次節に水戸ホーリーホックとのJ2首位攻防戦を控えるV・ファーレン長崎。その試合の、そして優勝争い・J1昇格争いのキーマンになるのは笠柳翼かもしれない。第36節、愛媛FC戦の2ゴールで勢いに乗る22歳のアタッカーのユニークなキャラクター、歩んできた道のり、モハメド・サラーを参考にしたという今季の進化について考察する。
「外に開かれた窓を持つ」求道者
「求道者」
そう聞くと、多くの人は謙虚で寡黙な修行僧のような姿を思い浮かべるだろう。外界との接触を最小限に留め、ただひたすら己の内面と向き合い、静かに研鑽を積む孤高の存在。それが一般的にイメージされる求道者の姿だろう。

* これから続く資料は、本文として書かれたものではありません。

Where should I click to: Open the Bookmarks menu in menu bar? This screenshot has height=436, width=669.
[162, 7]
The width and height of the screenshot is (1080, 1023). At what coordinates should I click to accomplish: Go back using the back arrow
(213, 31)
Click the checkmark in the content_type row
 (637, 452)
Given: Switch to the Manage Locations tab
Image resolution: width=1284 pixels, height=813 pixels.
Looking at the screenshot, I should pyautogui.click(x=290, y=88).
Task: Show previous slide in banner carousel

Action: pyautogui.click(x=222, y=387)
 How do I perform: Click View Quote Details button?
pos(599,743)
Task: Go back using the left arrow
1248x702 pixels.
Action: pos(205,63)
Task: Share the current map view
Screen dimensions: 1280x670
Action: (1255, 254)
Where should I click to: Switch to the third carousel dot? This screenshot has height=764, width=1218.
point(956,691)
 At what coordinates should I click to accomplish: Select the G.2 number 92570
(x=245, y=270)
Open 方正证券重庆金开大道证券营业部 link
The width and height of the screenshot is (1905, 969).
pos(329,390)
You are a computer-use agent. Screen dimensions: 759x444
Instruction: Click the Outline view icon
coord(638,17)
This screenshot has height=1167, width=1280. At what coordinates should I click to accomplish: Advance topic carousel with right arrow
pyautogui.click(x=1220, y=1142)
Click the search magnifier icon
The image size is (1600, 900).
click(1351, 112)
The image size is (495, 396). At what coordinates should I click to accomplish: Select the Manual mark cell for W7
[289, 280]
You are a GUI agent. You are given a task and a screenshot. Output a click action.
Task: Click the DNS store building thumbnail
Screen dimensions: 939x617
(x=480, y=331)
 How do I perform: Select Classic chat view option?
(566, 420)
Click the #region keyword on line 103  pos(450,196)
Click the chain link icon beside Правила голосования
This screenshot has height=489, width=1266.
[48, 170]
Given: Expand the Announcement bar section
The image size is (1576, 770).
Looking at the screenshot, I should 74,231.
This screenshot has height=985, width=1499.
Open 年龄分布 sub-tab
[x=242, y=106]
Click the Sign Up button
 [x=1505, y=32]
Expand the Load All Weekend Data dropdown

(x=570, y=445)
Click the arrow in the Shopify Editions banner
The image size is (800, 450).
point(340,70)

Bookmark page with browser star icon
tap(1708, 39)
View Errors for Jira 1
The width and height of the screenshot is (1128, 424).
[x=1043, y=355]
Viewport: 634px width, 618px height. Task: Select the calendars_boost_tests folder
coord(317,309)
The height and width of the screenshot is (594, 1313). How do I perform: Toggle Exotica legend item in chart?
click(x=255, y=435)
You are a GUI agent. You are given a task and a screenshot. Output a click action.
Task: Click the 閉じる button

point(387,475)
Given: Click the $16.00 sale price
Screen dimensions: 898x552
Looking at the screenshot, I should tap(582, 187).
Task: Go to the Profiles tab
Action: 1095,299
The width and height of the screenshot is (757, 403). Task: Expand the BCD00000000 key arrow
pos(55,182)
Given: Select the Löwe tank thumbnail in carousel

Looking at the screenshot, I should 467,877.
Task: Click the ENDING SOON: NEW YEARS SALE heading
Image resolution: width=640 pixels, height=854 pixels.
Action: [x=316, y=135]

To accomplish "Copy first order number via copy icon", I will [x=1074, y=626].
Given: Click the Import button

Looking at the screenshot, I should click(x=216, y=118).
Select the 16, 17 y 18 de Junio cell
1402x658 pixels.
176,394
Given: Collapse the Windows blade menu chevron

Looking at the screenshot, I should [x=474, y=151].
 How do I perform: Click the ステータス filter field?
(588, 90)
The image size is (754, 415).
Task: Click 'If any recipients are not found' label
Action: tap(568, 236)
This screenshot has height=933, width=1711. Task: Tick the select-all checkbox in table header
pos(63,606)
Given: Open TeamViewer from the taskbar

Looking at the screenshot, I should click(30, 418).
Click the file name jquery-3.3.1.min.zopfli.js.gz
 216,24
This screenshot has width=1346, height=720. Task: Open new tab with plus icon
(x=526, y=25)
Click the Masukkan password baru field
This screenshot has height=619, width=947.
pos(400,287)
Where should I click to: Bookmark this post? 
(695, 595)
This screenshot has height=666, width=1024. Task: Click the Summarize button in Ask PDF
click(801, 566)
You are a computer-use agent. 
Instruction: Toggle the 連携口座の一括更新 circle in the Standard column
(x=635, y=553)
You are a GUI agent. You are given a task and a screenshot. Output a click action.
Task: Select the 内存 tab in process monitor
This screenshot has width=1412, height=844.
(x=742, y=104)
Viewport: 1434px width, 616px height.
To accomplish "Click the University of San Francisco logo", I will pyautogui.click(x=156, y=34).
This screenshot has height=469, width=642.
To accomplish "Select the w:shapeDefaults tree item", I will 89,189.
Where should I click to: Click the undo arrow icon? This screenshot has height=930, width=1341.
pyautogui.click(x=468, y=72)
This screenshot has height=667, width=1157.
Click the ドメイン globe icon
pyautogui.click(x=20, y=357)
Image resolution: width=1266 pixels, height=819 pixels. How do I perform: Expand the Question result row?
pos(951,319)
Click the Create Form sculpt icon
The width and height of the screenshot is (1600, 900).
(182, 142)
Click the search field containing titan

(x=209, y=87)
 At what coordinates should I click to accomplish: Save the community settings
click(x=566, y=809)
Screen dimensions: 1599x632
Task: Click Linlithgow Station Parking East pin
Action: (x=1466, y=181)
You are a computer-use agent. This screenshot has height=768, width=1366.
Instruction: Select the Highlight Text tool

己の内面と向き合い、静かに研鑚を積むという点で、笠柳翼は間違いなく「求道者」である。スピードを落とさずフィジカルをどの程度アップさせるか、スクワットでかける負荷はどの程度にするのか。自身に関わるあらゆる部分を0コンマ何キロレベルまで数値化し、過去の己と比較し、今の自分に足りないものが何かを常に考える。その姿勢はまさに「求道者」のそれである。

だが、その言動は常に強気だ。
試合前に「やれるという自信はある?」と聞けば、必ず「ある」と断言する。自身の調子についても「ここからさらに上がるという手応えしかない。ここから、ここまでのキャリアで最高のプレーができると自負している」と決意そのままに強い言葉を隠すことはない。このあたりが謙虚で寡黙という「求道者」のイメージとは違うところだろう。何より、彼は外界との接触を最小限に留めるタイプではない。
「俺のプレーに足りないものは何?」
練習後、時おりそう問いかけてくる姿からは、貪欲に外の世界から吸収できるものは何でも吸収しようとする気概を感じられる。自身を客観的に分析し、世界のトッププレーヤーの動きを研究し、時には記者にまで意見を求める。それでいて、最終的な判断は常に自分自身との対話から導き出す。外に開かれた窓を持ちながら、その視線は徹底的に内側を向いている――これが笠柳翼流の求道なのである。
「自分でコントロールできないことは全て無視」という彼の哲学は、一見すると傲慢にも聞こえるかもしれない。しかし、これは逃避ではない。外部から得た情報や刺激を一度自分の中に取り込み、咀嚼し、自分が変えられるもの――すなわち自分自身の成長にのみフォーカスを当てる、究極の自己責任論なのだ。謙虚に耳を傾けながらも、最後は強気に自分の道を突き進む。この一見矛盾する姿勢こそが、彼のスタイルなのである。
「僕は常にリスクよりリターンのことを考えるタイプで、いつだってリターンがほしいタイプの人間なんですよ」
この言葉が示すように、彼は決して禁欲的な求道者ではない。むしろ欲望に正直で、結果を強く求める。ただし、その欲望を満たすための方法論が徹底的に内省的なのだ。良いプレーでチームを勝たせたい、ファン・サポーターに喜んでもらいたい――そんなリターンを得るために、心を整え、データ分析で頭を研ぎ澄まし、綿密に計算されたフィジカルトレーニングで体を鍛える。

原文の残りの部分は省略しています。